The UN has also launched the ‘Human Rights Due Diligence Tool’, which says businesses should “undertake human rights due diligence to identify, prevent, mitigate and address adverse human rights impacts on seafarers resulting from restrictions to crew changes. This involves putting pressure — individually and collectively — on governments and maritime transport providers to ensure respect for seafarers’ rights.”

This is a welcome development and mirrors many of the points raised by Fidelity, including the need to:

  • Urge charterers and other business partners to be flexible and to accept route deviation requests from shipping companies to facilitate crew changes
  • Encourage these companies to consider contributing to or sharing the costs of deviation and other expenses relating to the pandemic
  • Call on government authorities to implement coordinated, consistent policies and legal measures designed to alleviate the situation of seafarers during the pandemic, such as designating seafarers as “key workers” and implementing the framework of protocols recommended by the International Maritime Organisation (IMO).

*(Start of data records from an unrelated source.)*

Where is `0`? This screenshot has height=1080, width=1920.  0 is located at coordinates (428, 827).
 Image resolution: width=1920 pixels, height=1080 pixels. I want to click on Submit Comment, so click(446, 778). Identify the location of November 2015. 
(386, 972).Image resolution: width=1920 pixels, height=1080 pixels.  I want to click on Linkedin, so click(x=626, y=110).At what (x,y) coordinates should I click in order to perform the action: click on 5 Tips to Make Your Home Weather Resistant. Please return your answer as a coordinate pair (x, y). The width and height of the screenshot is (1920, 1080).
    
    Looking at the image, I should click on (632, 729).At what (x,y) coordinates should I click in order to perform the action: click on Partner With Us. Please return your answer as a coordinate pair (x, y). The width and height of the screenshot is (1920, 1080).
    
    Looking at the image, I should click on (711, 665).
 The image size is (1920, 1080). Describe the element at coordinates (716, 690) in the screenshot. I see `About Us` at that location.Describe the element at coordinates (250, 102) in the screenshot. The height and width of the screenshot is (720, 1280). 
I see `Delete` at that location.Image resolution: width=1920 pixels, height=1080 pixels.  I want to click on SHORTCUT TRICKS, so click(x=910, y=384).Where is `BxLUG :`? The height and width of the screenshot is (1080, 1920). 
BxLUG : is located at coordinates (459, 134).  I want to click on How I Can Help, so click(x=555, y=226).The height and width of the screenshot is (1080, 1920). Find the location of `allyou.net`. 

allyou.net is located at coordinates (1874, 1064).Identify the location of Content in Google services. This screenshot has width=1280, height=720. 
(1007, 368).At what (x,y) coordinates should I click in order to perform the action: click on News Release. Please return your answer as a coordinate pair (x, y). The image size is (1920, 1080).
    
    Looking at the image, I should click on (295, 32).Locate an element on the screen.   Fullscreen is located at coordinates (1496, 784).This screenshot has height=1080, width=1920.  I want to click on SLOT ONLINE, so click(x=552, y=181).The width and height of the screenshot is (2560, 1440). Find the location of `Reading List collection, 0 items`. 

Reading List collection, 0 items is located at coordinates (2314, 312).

Reprieve, but the issue remains

Despite recent improvements, however, the issue has not been fully resolved and the threat of new Covid-19 variants could quickly reverse the tide. Today, fewer than 60 countries have responded to the UN’s initiative and designated seafarers as key workers. Seafarers are also not being prioritised in many countries’ vaccination roll-out plans.

In a recent statement, IMO Secretary-General Kitack Lim noted: “Governments should identify and prepare for the challenges of the vaccination of seafarers who spend long periods of time away from their home countries. We need to continue to work together to develop relevant protocols and guidance around vaccine certification. This is particularly important as any barriers to travel created by national vaccine protocols may further complicate an already difficult crew-change situation.”

We therefore continue to urge fellow investors to engage with companies on this issue, governments to take the necessary action and the media to keep raising awareness of the seafarers' plight.